He stretched slowly and deliberately, like a cat, and rolled his head this way and that to loosen his neck muscles. From the corner of his eye, he saw her take in every motion as she studiously tried to not pay him any attention.
"Your non-engagement ring," he started apropos of nothing. "The story last night was interrupted by several assaults and at least two attempted murders. Would you care to bring it to a conclusion? I assume there are more bodies lying littered in the narrative?"
The Bronx cheer escaped before she could stop it. "No. No grand adventure. Only the prosaic tale of a young woman who was sold a bill of goods by people who, maybe…maybe not, had her best interests in mind. And she was naïve enough to believe them and not do the thinking for herself."
Sherlock found himself frustrated by her unusual reluctance to talk. "Do go on. I really want to know 'the rest of the story'."
"Why?"
"Because I think it genuinely means something to you. Something important. A guidepost in your life…like your snippets of songs."
Now she was looking askance at him. "But why? Why would you care? It'd be like a sign written in Martian. It might tell me where I'm going, but it would mean nothing to you."
He found himself gritting his teeth and was only partially successful in relaxing his jaw. "Perhaps I'm trying to learn Martian? I…am on a journey…and I'm trying to get orientated…oriented…orientated!" Gah! This was impossible! "Just, please. Finish your story. And know that I actually want to hear it?"

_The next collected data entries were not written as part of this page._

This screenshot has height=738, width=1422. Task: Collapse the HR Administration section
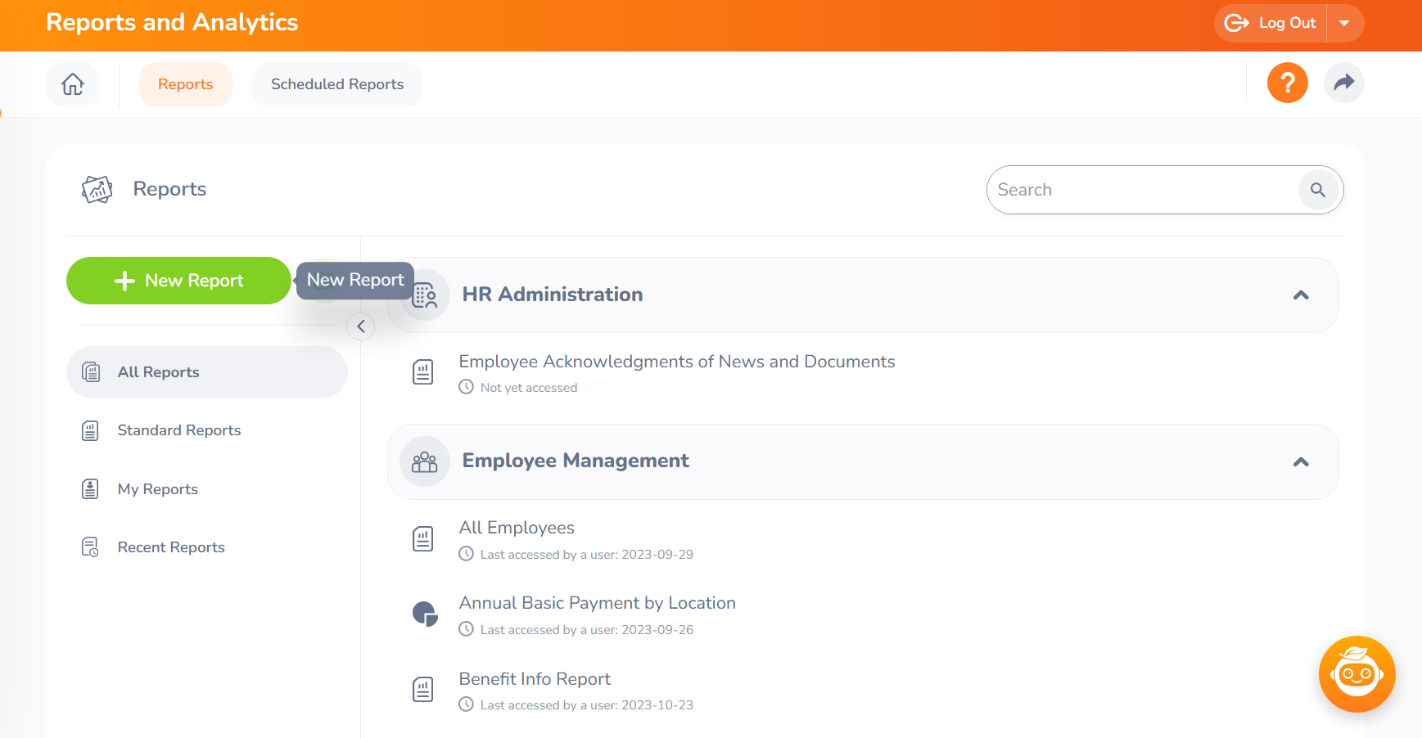pyautogui.click(x=1301, y=295)
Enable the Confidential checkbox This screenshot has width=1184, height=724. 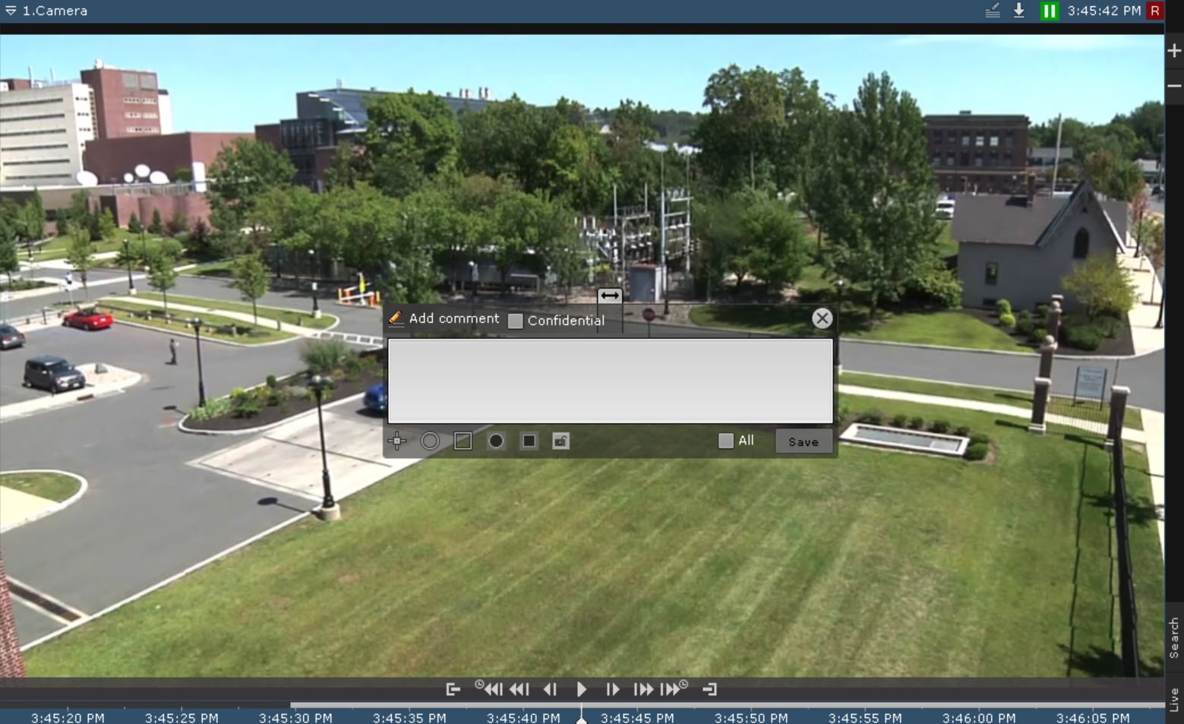point(516,321)
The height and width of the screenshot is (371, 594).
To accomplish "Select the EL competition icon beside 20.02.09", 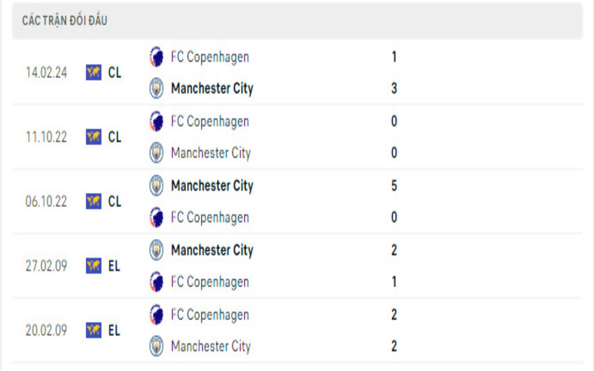I will pyautogui.click(x=94, y=330).
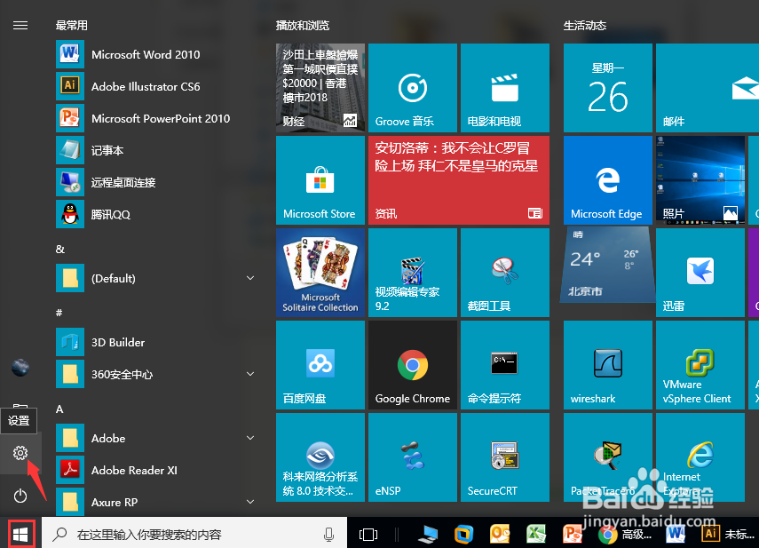Image resolution: width=759 pixels, height=548 pixels.
Task: Click the Microsoft Store tile
Action: pos(320,179)
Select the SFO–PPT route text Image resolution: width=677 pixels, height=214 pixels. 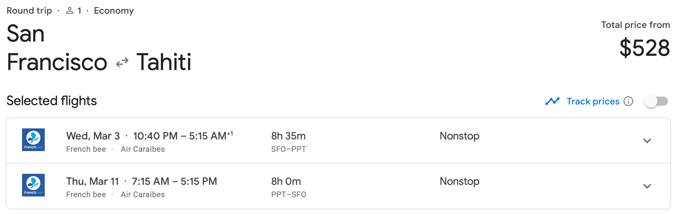click(x=288, y=149)
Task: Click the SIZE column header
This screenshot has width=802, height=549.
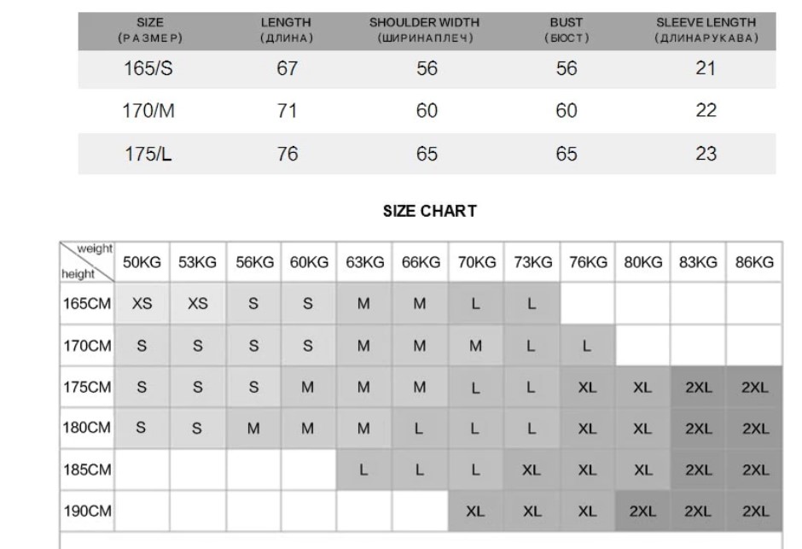Action: (x=149, y=30)
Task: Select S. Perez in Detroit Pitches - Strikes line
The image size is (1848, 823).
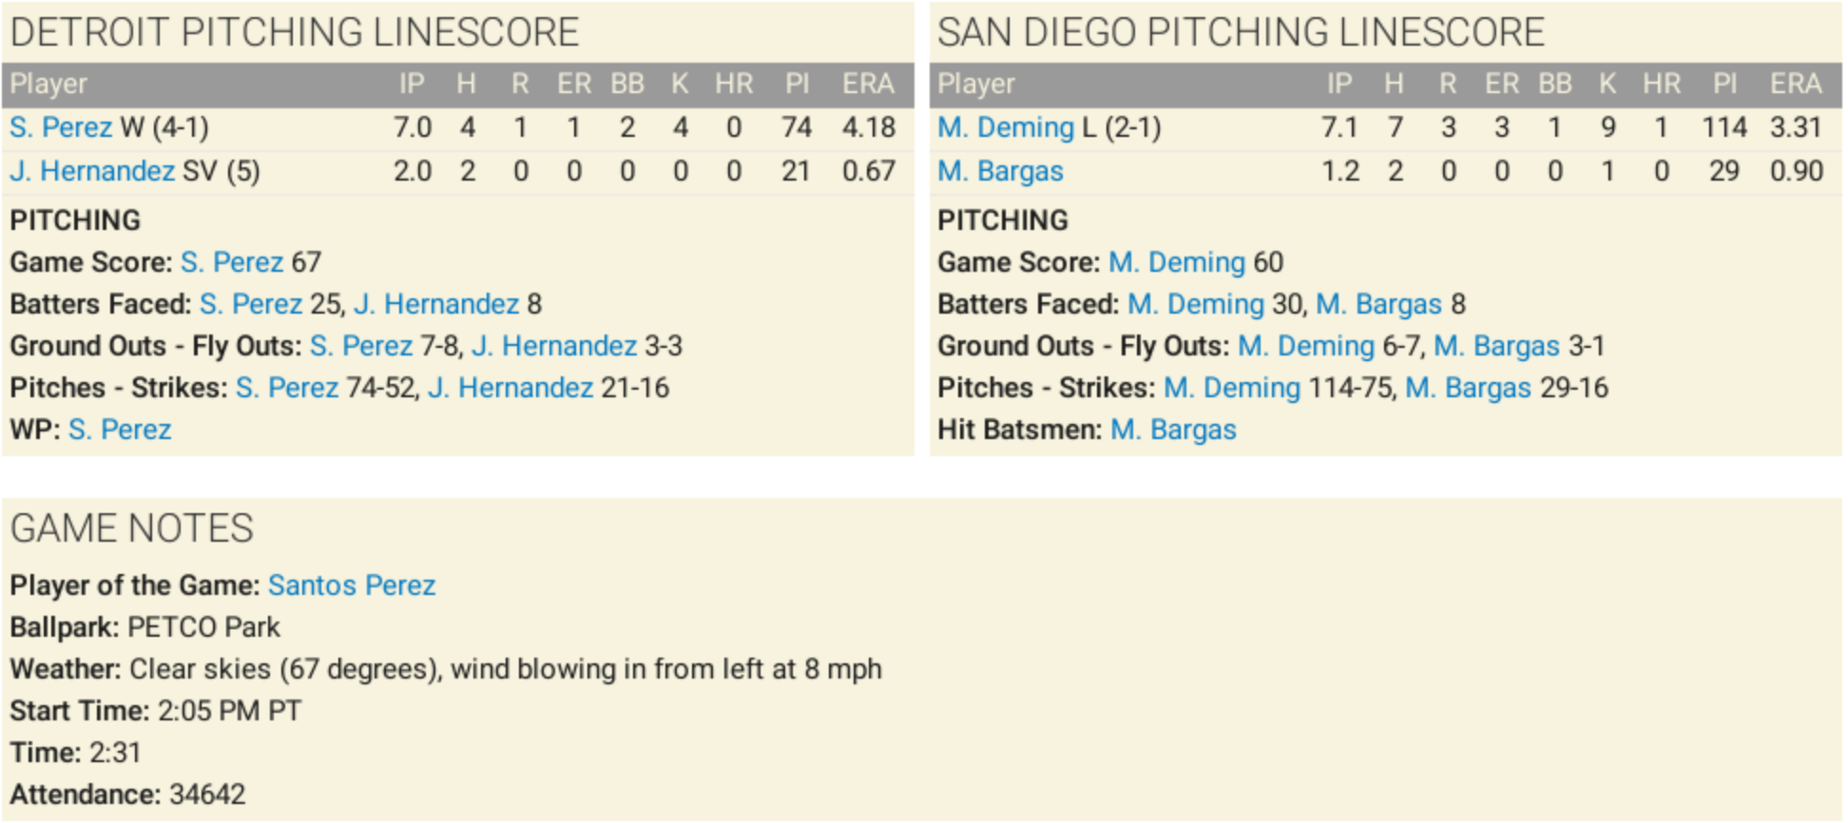Action: [287, 388]
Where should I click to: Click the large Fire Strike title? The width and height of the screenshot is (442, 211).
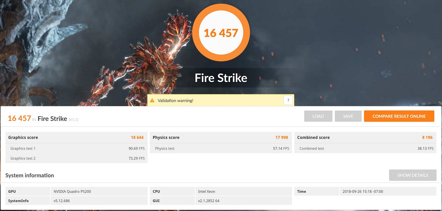point(221,78)
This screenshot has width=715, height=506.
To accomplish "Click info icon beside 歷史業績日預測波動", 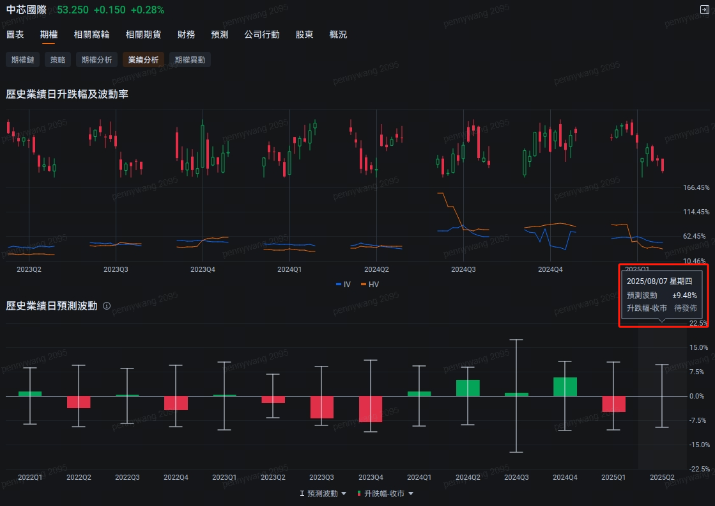I will tap(107, 306).
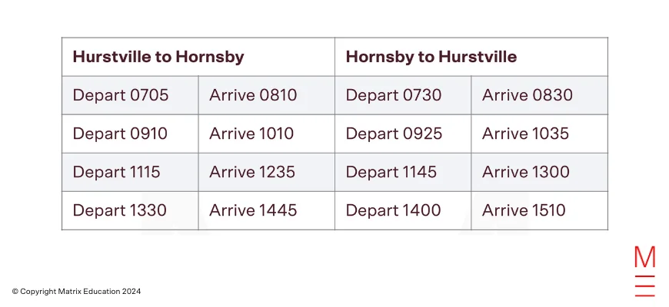Viewport: 669px width, 307px height.
Task: Click the Copyright Matrix Education 2024 text
Action: pyautogui.click(x=76, y=292)
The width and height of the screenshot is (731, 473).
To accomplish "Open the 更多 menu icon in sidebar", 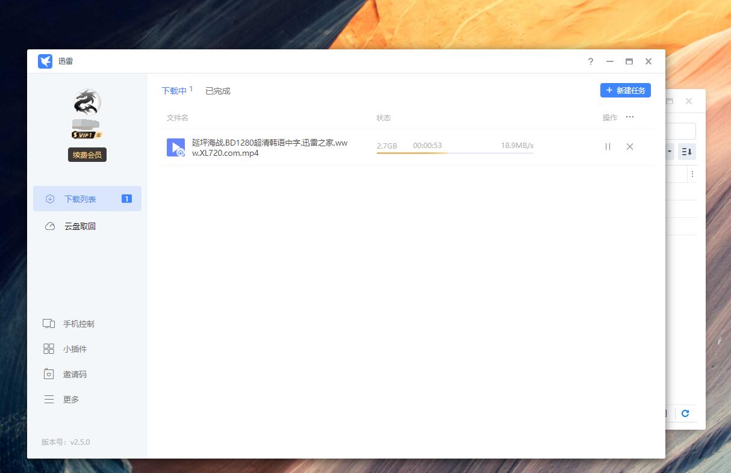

She pursed her lips and looked highly unconvinced, but began anyway. "I got married to a guy I thought I could beat up, if it came to that. I didn't go into it believing I would have to, but it was a fallback plan. A contingency, if you will. In reality, my subconscious was screaming and throwing flags down on the field, but I wasn't paying her any attention. Society had me thoroughly brainwashed. I was at the age where most of my peers were already either coupled-up, married, married-with-children or divorced and working on their second divorce." She chuckled at her own joke.
"So I got married. I wanted to fit in. I found a guy who was soft-spoken and outdoorsy and seemed to genuinely like me for who I was. He didn't care that I had one more degree than he did…he didn't care that I made more money than he did. In fact, he liked it because he had two kids already and his ex-wife took him to the cleaners. He said he liked that I was smart and that I could make my own way in the world. It was great for a couple of years."
"Then it started. The cutting remarks…the put-downs…the left-handed compliments. Now, keep in mind that at this point…I'm still telling complete strangers that I'm some sort of dhamphir and I'm dedicated to verbally destroying people 'cause I think it's fun. But I didn't do it to him. Even I knew that you were supposed to be nice to the person you married."
"It confused the hell out of me! I didn't know why I deserved it, but obviously I must have done because otherwise he would be nice to the person he married? Right? Wrong. It turned out he was a passive-aggressive nightmare straight out of the DSM-III. So we went on for a while like that. I knew it was messed up, but I didn't know what to do about it. I even left him at one point, but I went back because he promised he would change. Classic, really."
"Eventually he pulled out the big guns…said that I made him say those things to me because I wouldn't 'behave'. He said I had an overly well-developed sense of self-preservation. Well, I knew I was many things, but a martyr to someone else's mental illness? I had been there and gotten the t-shirt and I wasn't going there again. So I packed up my belongings, left and I've tried to never look back."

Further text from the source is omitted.